Partialsynthesen und Reaktionen von Abietanderivaten (Lanugonen) aus Plectranthus lanuginosus und verwandten Verbindungen

Abstract

Partial Syntheses and Reactions of Abietanoid Derivatives (Lanugones) from Plectranthus lanuginosus and of Related CompoundsInterconversions by partial syntheses of several lanugones establish their absolute configuration at C(15). Unexpected reactions exemplify the unique reactivity of these abietanoic diterpenes, ‐ Lanugone O (4) was prepared in several steps from (15S)‐coleon C (8a; Scheme 2) thus establishing its (15S)‐configuration.
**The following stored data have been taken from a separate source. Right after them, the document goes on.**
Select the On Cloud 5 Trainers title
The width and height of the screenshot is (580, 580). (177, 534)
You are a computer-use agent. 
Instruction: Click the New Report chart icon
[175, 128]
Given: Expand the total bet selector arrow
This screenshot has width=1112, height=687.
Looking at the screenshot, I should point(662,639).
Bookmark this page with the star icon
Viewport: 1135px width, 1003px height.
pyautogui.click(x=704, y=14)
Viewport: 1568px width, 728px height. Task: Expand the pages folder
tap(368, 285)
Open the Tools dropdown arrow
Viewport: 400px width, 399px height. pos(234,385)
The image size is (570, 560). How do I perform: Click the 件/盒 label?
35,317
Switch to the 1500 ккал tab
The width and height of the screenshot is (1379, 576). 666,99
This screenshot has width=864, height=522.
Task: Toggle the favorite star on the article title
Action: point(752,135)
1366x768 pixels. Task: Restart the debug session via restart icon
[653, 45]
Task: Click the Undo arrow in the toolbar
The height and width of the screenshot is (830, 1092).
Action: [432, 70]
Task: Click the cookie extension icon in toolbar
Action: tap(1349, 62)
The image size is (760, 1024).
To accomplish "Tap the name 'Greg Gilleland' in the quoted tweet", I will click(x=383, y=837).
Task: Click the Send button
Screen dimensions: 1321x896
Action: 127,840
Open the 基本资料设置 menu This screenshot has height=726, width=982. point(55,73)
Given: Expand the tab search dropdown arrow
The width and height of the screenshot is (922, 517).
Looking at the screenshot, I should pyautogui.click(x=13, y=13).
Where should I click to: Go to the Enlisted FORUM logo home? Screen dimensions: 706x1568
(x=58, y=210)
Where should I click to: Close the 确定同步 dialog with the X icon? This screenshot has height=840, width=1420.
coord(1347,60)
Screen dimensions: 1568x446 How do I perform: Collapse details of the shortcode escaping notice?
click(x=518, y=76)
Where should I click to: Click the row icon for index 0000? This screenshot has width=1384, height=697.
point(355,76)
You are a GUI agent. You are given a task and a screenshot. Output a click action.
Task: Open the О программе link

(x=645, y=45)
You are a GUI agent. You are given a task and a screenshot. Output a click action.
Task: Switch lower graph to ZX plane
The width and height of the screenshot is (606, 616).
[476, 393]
One of the intermediates, the 12‐O‐acetyl‐6‐oxoroyleanone 12, through acetyl‐migration sets up an equilibrium with the vinylogous quinone 13 (Scheme 3). ‐ The chirality at C(15) in the dihydrofuran moiety of lanugone Q (16) was proven by acid‐catalyzed conversion of lanugone O (4) to 16. ‐ Instead of the usual nucleophilic attack shown by quinomethanes, lanugone L (1) is electrophilically substituted at C(7) by acetic anhydride/pyridine (Scheme 1). ‐ In a homosigmatropic [1,5]‐H‐shift, lanugone G (17) in solution is converted to the corresponding allyl substituted royleanone 18 (Scheme 4). ‐ Methanolysis of lanugone J (19) leads to the expected royleanone 20 having the 2‐methoxypropyl side chain (Scheme 5). Similar reactions were found in acetolytic reactions. However, treatment‐of spirocoleons with SOCl₂/DMF produces mainly 12‐deoxyroyleanones with allyl‐ and 2‐chloropropyl groups, i. e. 19→26 and 27; 28 → 29. The possible natural occurrence of these compounds is emphasized.